Deux Nocturnes ouvrent la porte du CD avec une discrétion infinie, l’abandon de l’op. 9/1 et son charme mélodique préparant avec une intensité retenue le climat instable de l’op. 15/3. Suivent trois Valses, la caressante et effleurée op. 70/2, les 2 et 3 de l’op. 64, douces et pensives, dans lesquelles le temps semble distendu. La fluidité du discours qui traverse tout ce panorama chopinien, à la fois fascinant et lumineux (la clarté peut aussi surgir entre les « feuilles nocturnes » !), est encore présente dans quatre Nocturnes dont le drame de l’op. 55/1 et le mystère de l’op. 62/1 sont entourés par Koroliov d’une fragilité qui les rend féeriques. Il faudrait citer et creuser en profondeur chacune des dix-sept pages (« feuilles », que ton nom est ici bien choisi !) que le pianiste approfondit dans une recherche de la beauté sonore et de la ligne d’un chant poétique infini. On sent que ce virtuose est épris aussi de peinture, d’architecture, de littérature et en particulier de lyrisme. Il dessine des paysages intérieurs (le Nocturne op. Posthume qui conclut le récital ouvre les portes de l’inconsolabilité) et esquisse des mini-tableaux, au cœur desquels les Etudes sélectionnées, dont celles de l’op. 25/ 1 et 2, font la preuve que la maîtrise technique peut s’inscrire dans le souci de l’émotion et de la vibration, en différenciant les notes, même celles qui semblent trembler, comme si chacune d’elles avait une importance fondamentale et n’était semblable à aucune autre.

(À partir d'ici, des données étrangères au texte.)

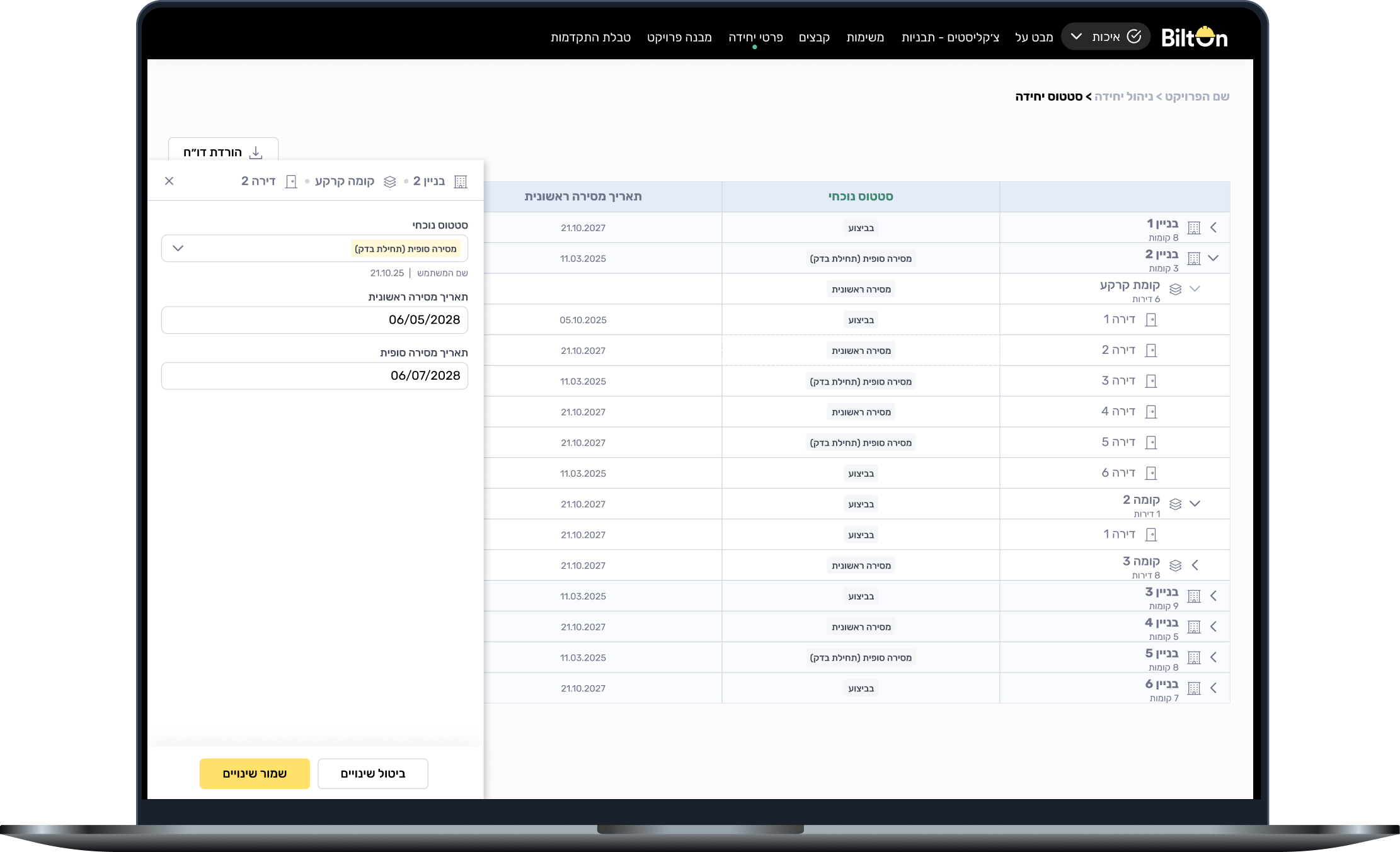Click the תאריך מסירה סופית date field
Image resolution: width=1400 pixels, height=852 pixels.
click(314, 376)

Dans cette optique, Koroliov livre son univers chopinien avec une vérité qui est sans doute celle de l’idéal qu’il vit dans son âme d’artiste. Nous rejoignons Wolfgang Wendel lorsqu’il écrit que « Koroliov a par son jeu élevé les sublimes royaumes de Chopin à un niveau où ils peuvent être vécus par et en nous, auditeurs. » C’est en cela que réside le secret de ce récital que nous plaçons très haut pour sa part d’ombre et de lumière qu’il illustre avec un sens du partage auquel on ne peut pas résister. Cet enregistrement a été effectué en février 2019 à Berlin, dans la Jesus-Christus-Kirche, sur un Steinway D-274, dont Koroliov fait rayonner toute la palette de couleurs.